Though minor changes in the costs of CCS across power generation and industrial applications have occurred, the costs of CCS still remain high. This is expected, given that it has only been 12 months since the initial Foundation Report Two, and major developments that have the potential to dramatically reduce the cost of CCS have not yet occurred.

Despite the costs of CCS being high relative to traditional power generation and industrial facilities, it is important to consider that these traditional methods currently emit large amounts of CO2 into the atmosphere.
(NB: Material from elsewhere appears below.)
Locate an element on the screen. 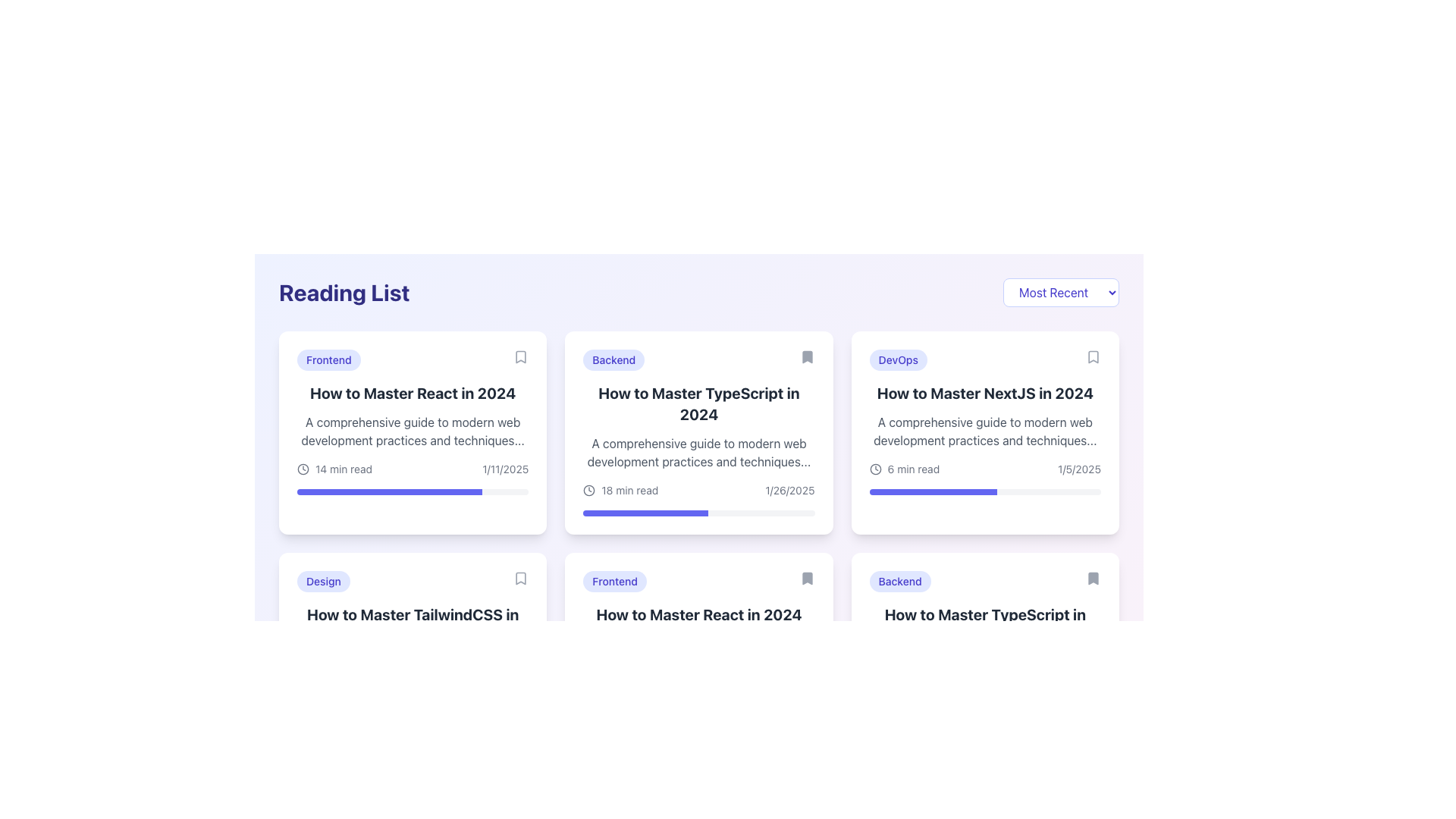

Given the current and anticipated restrictions on facility emissions, these facilities will not be allowed to continue to operate as they have in the past.

The high costs of CCS as identified in this study should be considered with other low emission technologies to allow consideration of approaches to low emission power and industrial production. Further, if CCS is compared against the anticipated cost that may be imposed on facilities for emitting CO2 it is likely to appear more competitive in a low carbon market.